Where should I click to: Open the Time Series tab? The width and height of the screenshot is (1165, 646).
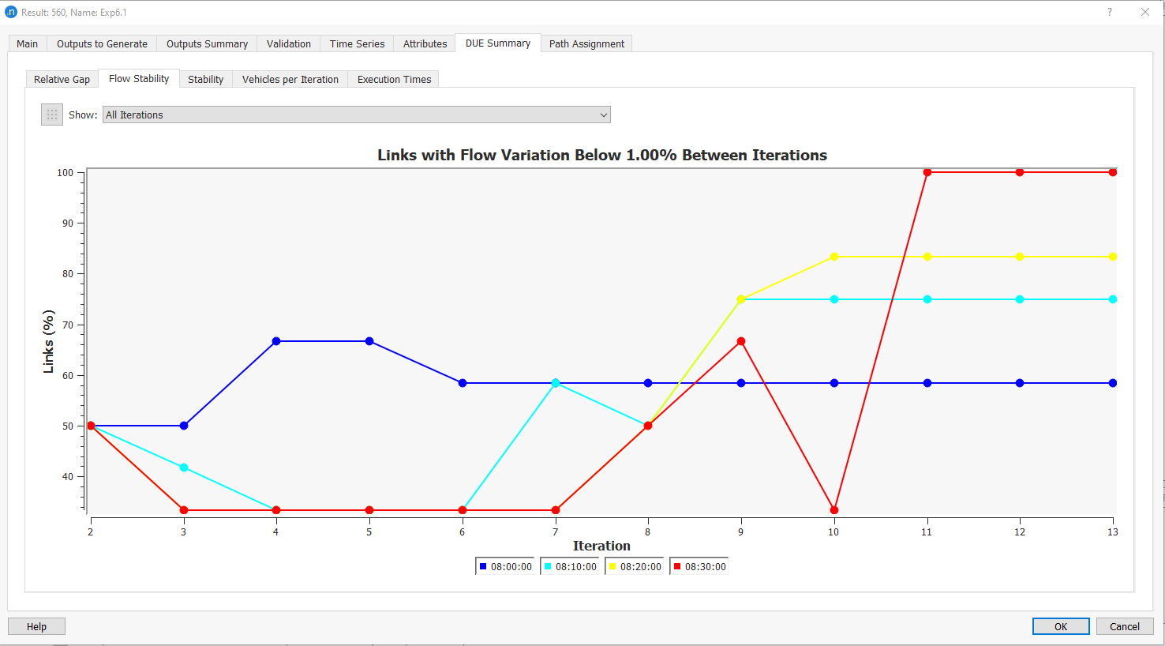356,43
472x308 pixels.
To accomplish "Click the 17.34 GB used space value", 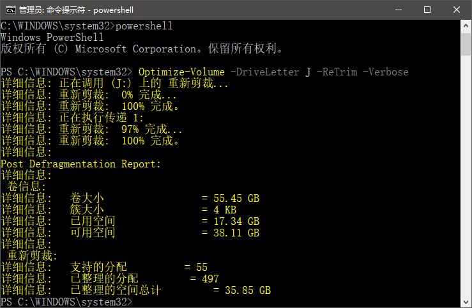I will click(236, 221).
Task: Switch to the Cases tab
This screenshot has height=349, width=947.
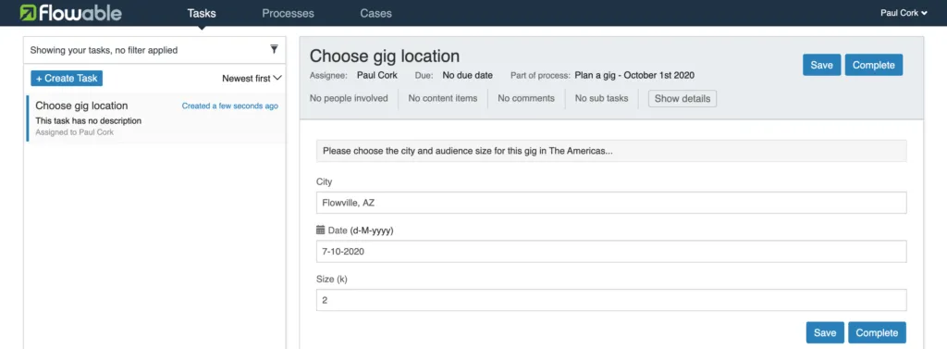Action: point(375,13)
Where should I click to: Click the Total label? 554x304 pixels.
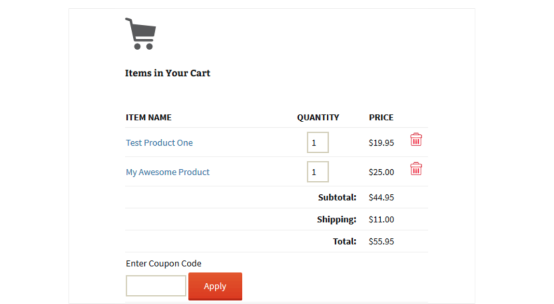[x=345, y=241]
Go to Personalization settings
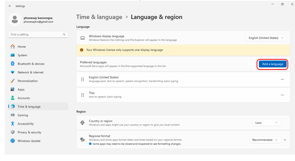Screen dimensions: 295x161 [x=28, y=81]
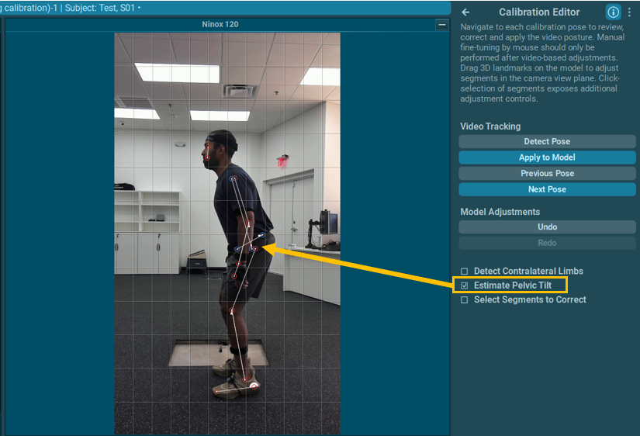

┄┄┄┄┄┄

Using the listing above, copy exactly the lines from the one that contains "Task: Switch to the Cases tab" through its last line, both included, but not the pictures.

▸ Problem solution:
Task: Switch to the Cases tab
This screenshot has height=349, width=947.
Action: point(375,13)
Where should I click to: Click the Total label? 554x304 pixels.
[x=345, y=241]
Go to Personalization settings
Screen dimensions: 295x161 [x=28, y=81]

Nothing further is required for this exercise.